Cet épisode aujourd’hui utilisé pour former des étudiants en journalisme est ancien. Mais que dire de l’étonnante pusillanimité des directions du CNRS et de l’INSERM lorsque, alors que l’on perdait la vie par dizaines de milliers du virus de la COVID, des scientifiques ont menti et calomnié. Lorsque Didier Raoult ou le sociologue Laurent Mucchielli, par exemple, contribuaient à augmenter le nombre de morts par leurs expressions publiques ? Lorsque l’urgence vitale est en jeu, que penser d’un communiqué de la direction du CNRS, le 24 août 2021, qui déplore « les prises de position publiques de certains scientifiques, souvent plus soucieux d’une éphémère gloire médiatique que de vérité scientifique, sur des sujets éloignés de leurs champs de compétences professionnelles comme par exemple sur la vaccination contre la Covid. » Quelles sont ces mystérieuses « prises de position », qui sont ces scientifiques ? Mystère et boule de gomme, le communiqué n’en pipe mot. Il faut insister pour que l’on précise aux journalistes, oralement, que c’est notamment le sociologue Laurent Mucchielli qui est visé. Pourquoi, alors, demeurer sibyllin ? Pourquoi n’avoir comme seule accusation de ne pas «  respecter les règles en vigueur dans le cadre de publications scientifiques  », alors qu’il s’agit de respecter bien autre chose : non seulement le minimum de l’honnêteté intellectuelle dans l’espace public, mais surtout de déclarations susceptibles de conforter des personnes dans des comportements à risques, augmentant la probabilité de contracter la maladie et d’en décéder.
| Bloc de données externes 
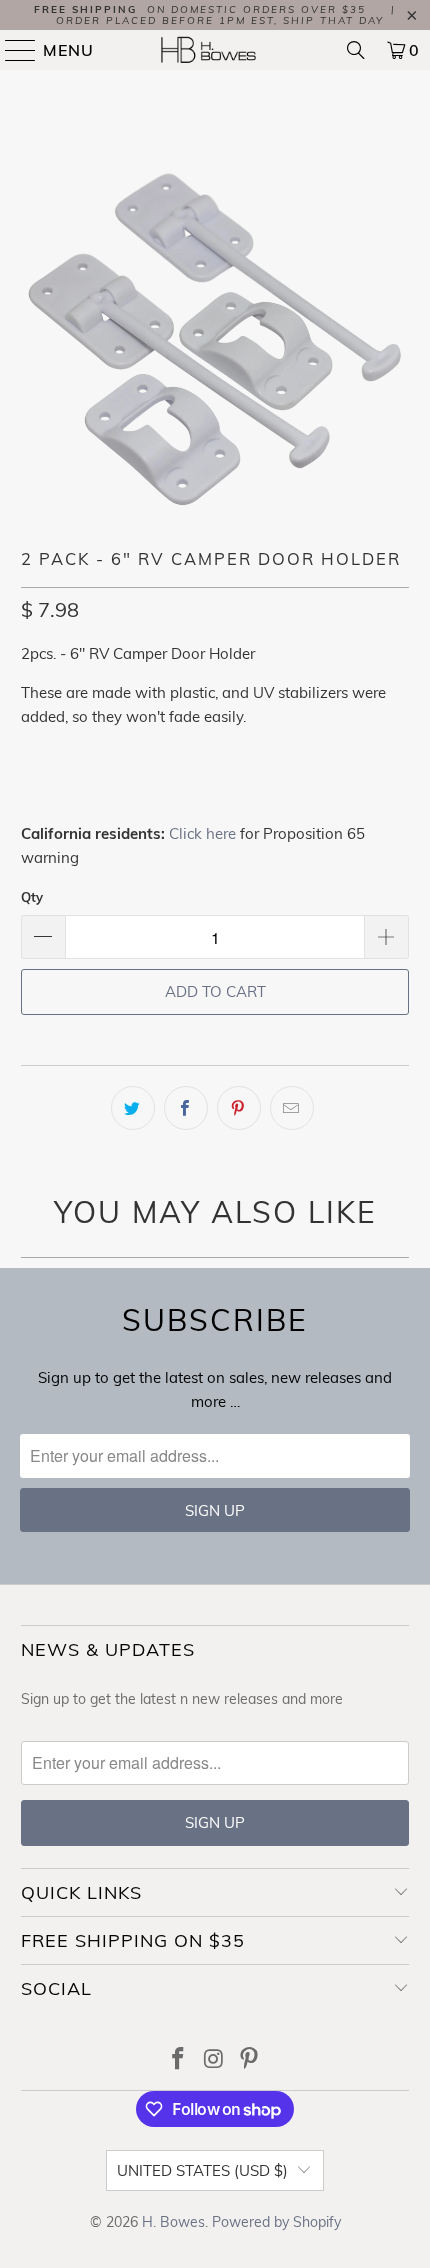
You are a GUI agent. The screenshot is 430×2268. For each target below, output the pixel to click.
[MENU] (12, 50)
Rappels théoriques ou messages clairs

Dans ces deux affaires, une question dérangeante survient. Et si les menteurs avaient été des très jeunes chercheurs, tout juste embauchés, voire en CDD ? Auraient-ils bénéficié d’un traitement aussi bénin ? Le communiqué du 24 août 2021 se termine ainsi : « le CNRS rappellera chaque fois que nécessaire les principes de la charte française de déontologie des métiers de la recherche. » Ce n’est pas de rappels théoriques dont la société a besoin. C’est de messages clairs permettant notamment aux intermédiaires – journalistes, dirigeants politiques – de ne pas hésiter lorsqu’il faut parler de mensonges et non de « controverses ».

Antoine Petit écrit que les scientifiques ont rarement choisi ce métier dans l’objectif de s’adresser au large public, et qu’il n’y a donc aucune « obligation » à le faire. C’est vrai. En revanche, les directions des institutions scientifiques et universités ont cette obligation morale et sociale, dès lors que l’un de leurs membres utilise son statut de scientifique pour tromper les citoyens. Ce n’est pas agréable à faire – comme lorsqu’il s’agit de punir un scientifique ayant commis une faute déontologique, une fraude, dans le cadre de son activité de recherche – mais cela fait partie du job.